Dr. Centor. We agree to disagree. It is time to defund the ABIM and any organization that facilitates them. This should include the ACP. Step one is for all internists to stop enrolling in MOC. The ACP should set up a legal fund to help any internist who loses his or her job as a result of this. If the ACP does not do this, then step two is to stop being a member of the ACP. Despite what appear to be good intentions on your part, I think you have underestimated the anger and frustration on the part of practicing physicians. We do not feel represented by the national groups that are supposed to represent us. Don’t tread on me.

Question 1

If you agree with many of us that a yearly payroll (not total budget, just salaries/benefits!) of $30,000,000 is unfathomably excessive for the ABIM/ABIM foundation then on what basis can you choose to ignore it?

Question 2

You “truly believe that we are well represented on the ABIM board by thoughtful, ethical physicians.” Being on the board of any organization is a serious matter – and not a CV-builder – and should be treated as such. Any member of the ABIM board who has not fought stringently against a payroll of $30,000,000/year is complicit unless he or she has been actively deceived by the management. The only other explanations are apathy or incompetence.
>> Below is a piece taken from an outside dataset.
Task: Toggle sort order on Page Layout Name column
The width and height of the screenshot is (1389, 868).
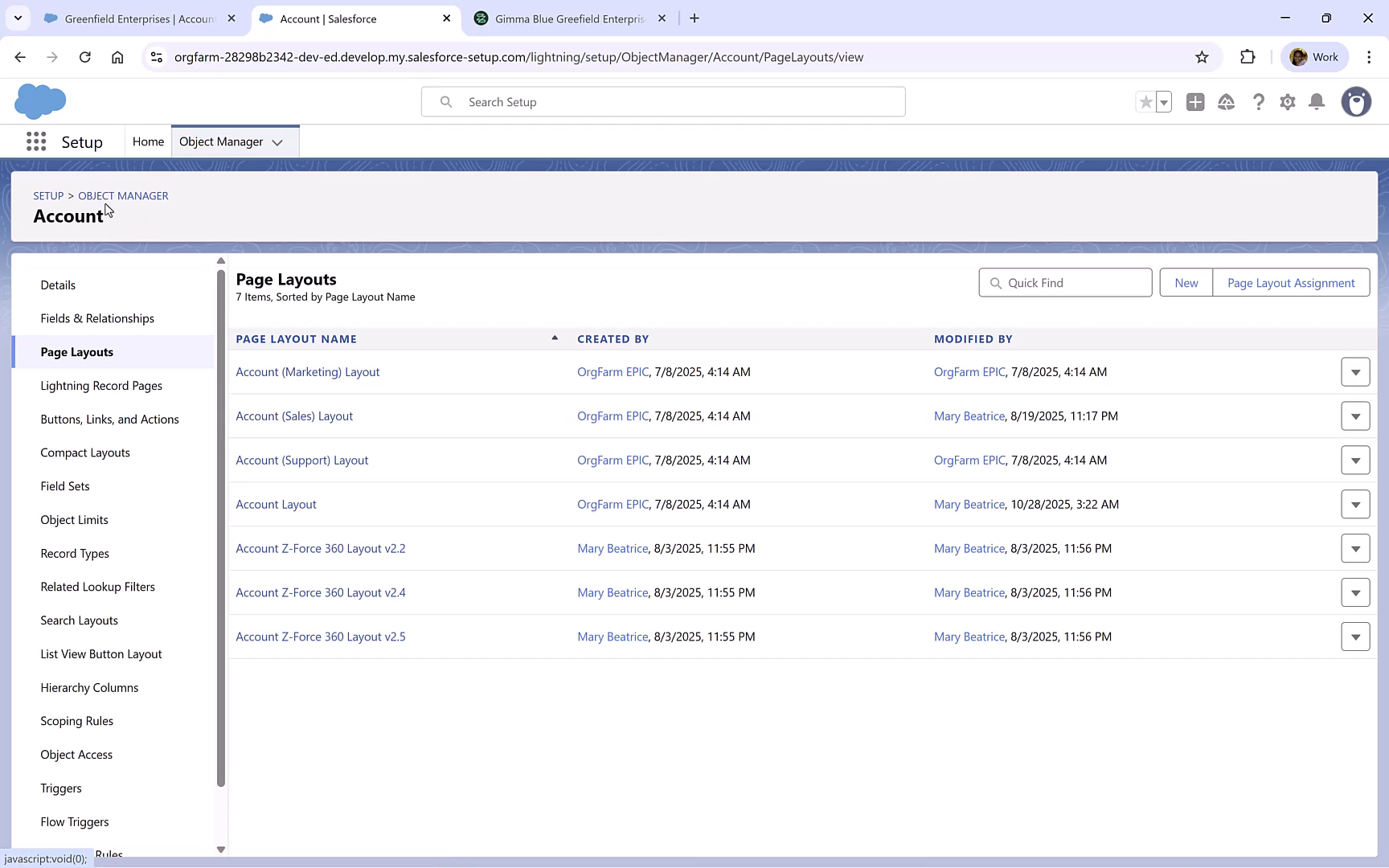Action: click(554, 338)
So there are only four potential positions for yes-voting ABIM board members to take: 1) “Such a payroll is defensible and justified and here’s why.” 2) “I was misled by the presentations made by management.” 3) “I did not care enough or pay enough attention.” 4) “I do not understand numbers, etc.”

Which positions do these thoughtful board members take – 1,2,3, or 4?

The ABIM suffer from ‘existential schizophrenia’. The Pope said this about his curia, and we can say the same about many of our ‘physician-leaders’: ‘It’s the sickness of those who live a double life, fruit of hypocrisy that is typical of mediocre and progressive spiritual emptiness that academic degrees cannot fill. It’s a sickness that often affects those who, abandoning pastoral service, limit themselves to bureaucratic work, losing contact with reality and concrete people.’

Excellent comments. Now Action. 1 Change hospital med staff bylaws to end MOC requirements. As advocated by AMA (Nov 2014, bullet 4 of 7) and 14 medical societies, plus JCAHO recommendations. No licensure or medical credentialing should depend upon membership in any single medical society or group. That includes MOC. 2 If not done already, get your state medical society to OPPOSE MOC. See our Mass Med Soc Resolution of 12 6 2014 for a template and references, on ChangeBoardRecert and AAPS sites. 3 Stop Interstate Medical Licensure Compact and all Federation State Medical Boards activities marketing MOC among eligibility requirements. Guilding, unconstitutional. For Utah and Wyoming, it is too late. Physicians in those states won’t get interstate licenses unless MOC recertified. Physicians and state boards in those states lost rights to due process and abilities to challenge the large, national, federal Commission ruling over them. Get your state society to oppose the Jan 2015 Interstate Med Licensure Compact and all such entities linking physician credentials to MOC.